The head of the Congressional Budget Office is now arguing -- based on arguably incomplete data -- that the health care bills presently on the table will not reign in health care costs as promised, and will instead increase federal health obligations by a quarter of a trillion dollars over the next decade.
Of the many reasons to overhaul our health insurance system, reducing cost is a decidedly cold-blooded concern. The real reason to fight for universal healthcare is to ensure 47 million uninsured Americans have access to a doctor, and won't be bankrupted if they get sick. There's human emotion, drama and heartache there that every American can relate to.
But president Obama and his team have insisted on framing health care reform not as an end unto itself -- doing the right thing by millions of our countrymen -- but as a salve for our longterm economic and deficit woes. It's a secondary and perhaps even tertiary concern. And now this thin rationale appears to have shaky foundation.
I caught some of David Gregory's Meet the Press interview with HHS Secretary Kathleen Sebelius. It was devastating:
MR. GREGORY: But wait, but this is a huge blow, it seems like, on the face of it. If the priority is lowering costs, you've got the person who's in charge with a nonpartisan way of looking at these saying it's not going to contain costs. That was goal number one. It doesn't appear to be getting achieved through this.
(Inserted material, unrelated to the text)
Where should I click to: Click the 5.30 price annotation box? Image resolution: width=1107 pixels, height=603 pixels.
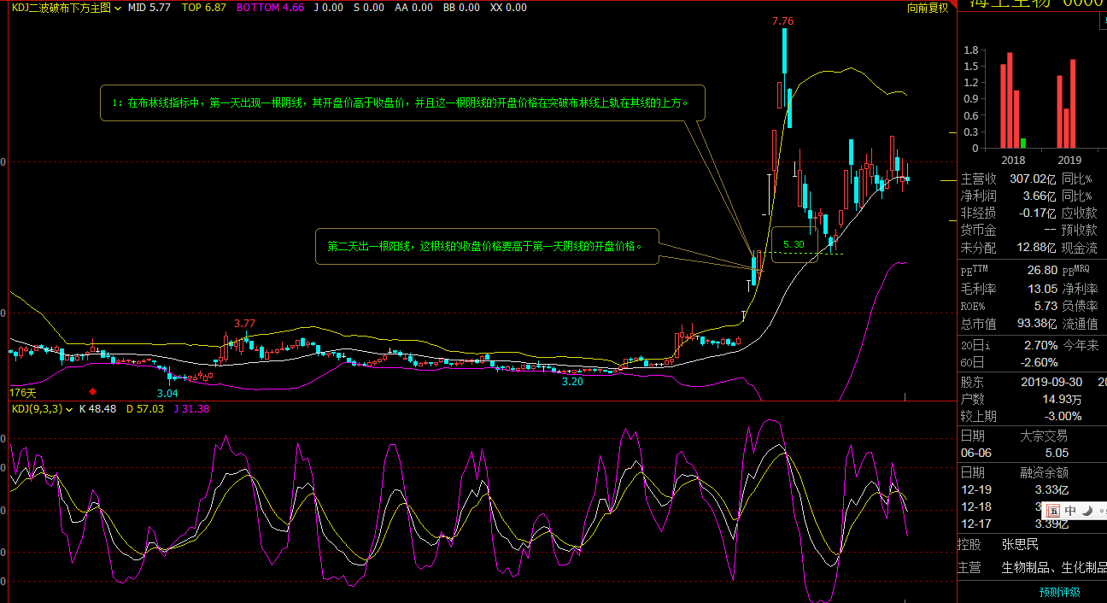click(x=794, y=244)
SEC'Y SEBELIUS: Well, I think, I think, first of all, it's clear that this will bring costs down to a degree. It won't do enough over time, and I think we'll incorporate that....
MR. GREGORY: ... But you want to spend a trillion dollars to bring costs down, and that the CBO is saying you won't bring costs down. And all you're saying in response to that is, "Well, no, they actually will"? I don't understand the disconnect here.
Six months into his presidency, with the self-imposed timeline for reform busted, Obama and his team are now being forced to buttress the wrong argument -- on "fiscal-discipline" terrain that Republicans (all recent hypocrisy aside) are more than comfortable defending.
And they've go no one to blame but themselves.